Wskazano również, że usunięcie z polskiego systemu prawnego możliwości wykonania aborcji z przyczyn embriopatologicznych, a tym samym wprowadzenie karalności za przeprowadzenie takiego zabiegu lub za udzielenie kobiecie ciężarnej pomocy w przerwaniu ciąży w takiej sytuacji (art. 152 kodeksu karnego) będzie naruszało prawa i wolności człowieka, w tym wynikające z Europejskiej Konwencji Praw Człowieka.
- W szczególności możliwe jest sformułowanie zarzutu o naruszenie art. 3 Konwencji (zakazu tortur oraz nieludzkiego lub poniżającego traktowania), art. 8 (prawa do poszanowania życia prywatnego i rodzinnego) oraz art. 13 (prawo do skutecznego środka odwoławczego). Dla kobiet pokrzywdzonych na skutek wydania omawianego rozstrzygnięcia przez TK otwiera się zatem droga do złożenia skargi do Europejskiego Trybunału Praw Człowieka - podkreślono.
Sądy powinny brać pod uwagę Konstytucję
Fundacja podkreśla, że sądy krajowe powinny skorzystać z dostępnych im mechanizmów ochrony praw i wolności człowieka, w tym do rozproszonej kontroli konstytucyjności prawa oraz jego prokonstytucyjnej wykładni.

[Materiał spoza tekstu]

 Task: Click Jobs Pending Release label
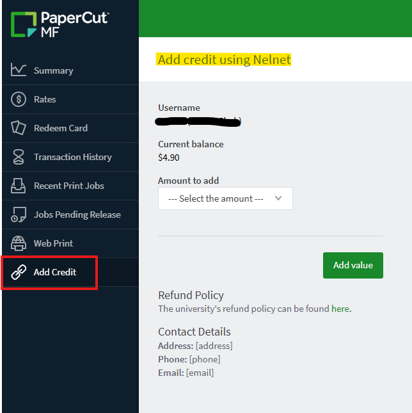[x=77, y=215]
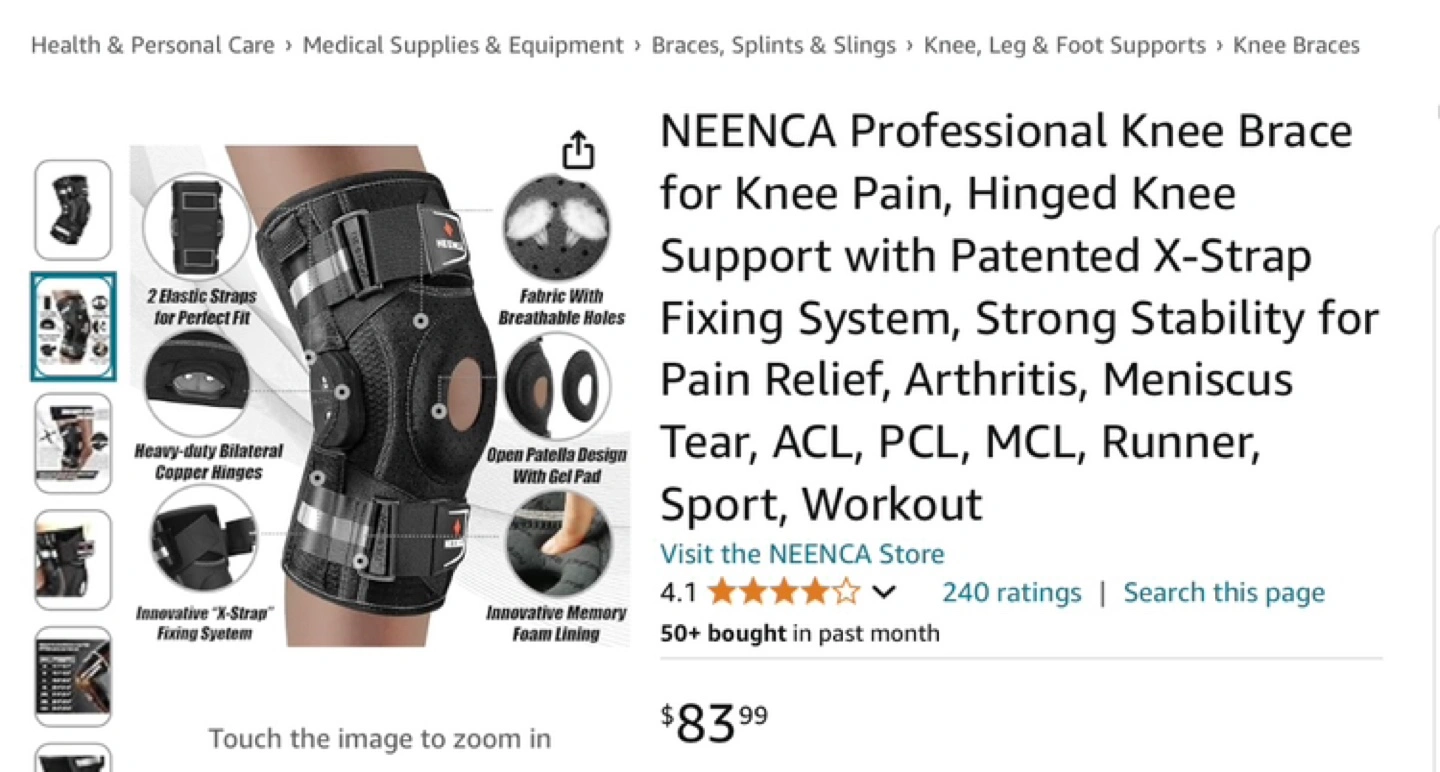The width and height of the screenshot is (1440, 772).
Task: Open Medical Supplies & Equipment breadcrumb
Action: (x=463, y=45)

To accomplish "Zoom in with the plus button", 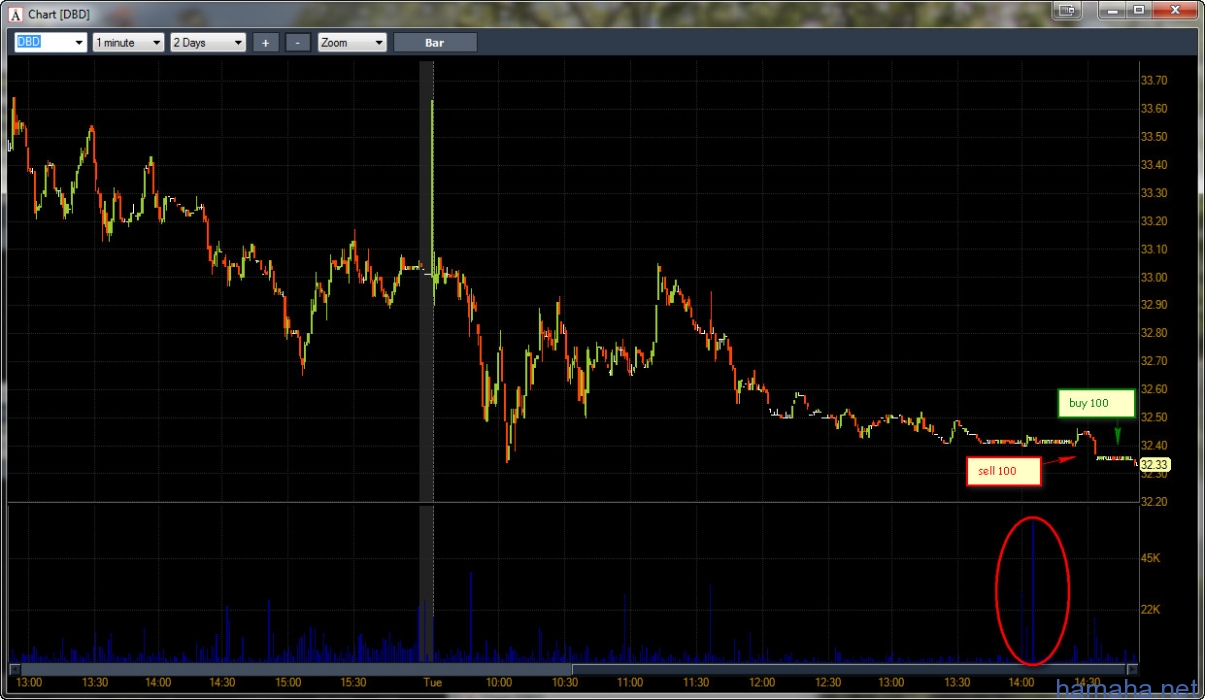I will click(x=265, y=43).
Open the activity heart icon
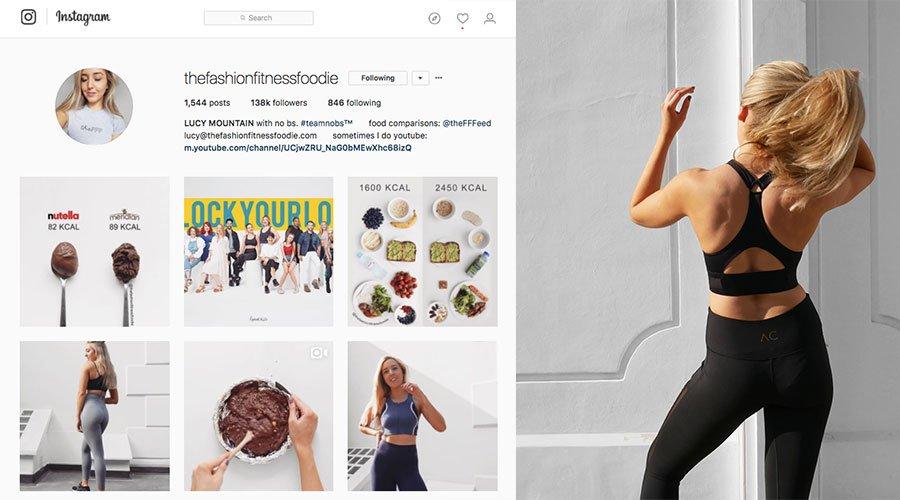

- Po pierwsze, sądy powinny brać pod uwagę skutki prawne udziału w składzie orzekającym TK osób niebędących sędziami. Po drugie, sądy powinny oceniać czy zastosowanie przepisów, w szczególności sankcji karnych, w konkretnych okolicznościach nie naruszałoby zobowiązań Polski wynikających z wiążących aktów prawa międzynarodowego, a także zasad, norm i wartości konstytucyjnych, które zostały przez TK pominięte lub zignorowane - dodano.